• Dataset excerpts:
########################################

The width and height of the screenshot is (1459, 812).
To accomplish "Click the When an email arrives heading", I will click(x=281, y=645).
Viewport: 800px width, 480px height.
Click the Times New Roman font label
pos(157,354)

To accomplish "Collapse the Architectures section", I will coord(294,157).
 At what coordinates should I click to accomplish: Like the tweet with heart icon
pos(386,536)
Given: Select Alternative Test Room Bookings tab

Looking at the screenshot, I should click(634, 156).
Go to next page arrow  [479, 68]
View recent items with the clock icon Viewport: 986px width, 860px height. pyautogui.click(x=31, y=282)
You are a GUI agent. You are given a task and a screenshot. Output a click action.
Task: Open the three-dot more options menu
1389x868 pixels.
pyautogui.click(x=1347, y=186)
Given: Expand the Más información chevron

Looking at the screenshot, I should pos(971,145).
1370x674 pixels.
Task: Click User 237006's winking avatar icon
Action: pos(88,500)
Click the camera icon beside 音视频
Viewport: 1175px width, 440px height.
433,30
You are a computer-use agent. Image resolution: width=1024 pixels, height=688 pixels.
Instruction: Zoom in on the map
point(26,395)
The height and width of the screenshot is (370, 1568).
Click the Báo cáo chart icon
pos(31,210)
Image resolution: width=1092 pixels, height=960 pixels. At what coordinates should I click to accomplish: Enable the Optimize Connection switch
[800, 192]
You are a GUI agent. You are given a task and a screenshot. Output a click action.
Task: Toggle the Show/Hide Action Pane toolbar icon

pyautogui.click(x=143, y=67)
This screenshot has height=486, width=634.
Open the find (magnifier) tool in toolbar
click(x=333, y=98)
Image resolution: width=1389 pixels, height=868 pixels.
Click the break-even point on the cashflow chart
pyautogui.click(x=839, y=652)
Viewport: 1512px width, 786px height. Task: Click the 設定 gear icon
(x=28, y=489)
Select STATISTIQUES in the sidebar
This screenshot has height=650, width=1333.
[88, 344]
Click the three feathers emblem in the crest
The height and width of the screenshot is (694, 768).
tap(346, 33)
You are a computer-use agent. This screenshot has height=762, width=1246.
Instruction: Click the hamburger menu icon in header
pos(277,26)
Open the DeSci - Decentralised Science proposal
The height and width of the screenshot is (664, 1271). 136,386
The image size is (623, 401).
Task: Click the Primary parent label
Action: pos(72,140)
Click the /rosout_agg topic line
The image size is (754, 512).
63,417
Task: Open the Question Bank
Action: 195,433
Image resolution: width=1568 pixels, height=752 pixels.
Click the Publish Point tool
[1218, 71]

########################################

• Task prompt:
Look back at the entries above and repeat, unchanged, every line from the line holding "Image resolution: width=1092" through the line holding "Select STATISTIQUES in the sidebar".

• Response for this exercise:
Image resolution: width=1092 pixels, height=960 pixels. At what coordinates should I click to accomplish: Enable the Optimize Connection switch
[800, 192]
You are a GUI agent. You are given a task and a screenshot. Output a click action.
Task: Toggle the Show/Hide Action Pane toolbar icon

pyautogui.click(x=143, y=67)
This screenshot has height=486, width=634.
Open the find (magnifier) tool in toolbar
click(x=333, y=98)
Image resolution: width=1389 pixels, height=868 pixels.
Click the break-even point on the cashflow chart
pyautogui.click(x=839, y=652)
Viewport: 1512px width, 786px height. Task: Click the 設定 gear icon
(x=28, y=489)
Select STATISTIQUES in the sidebar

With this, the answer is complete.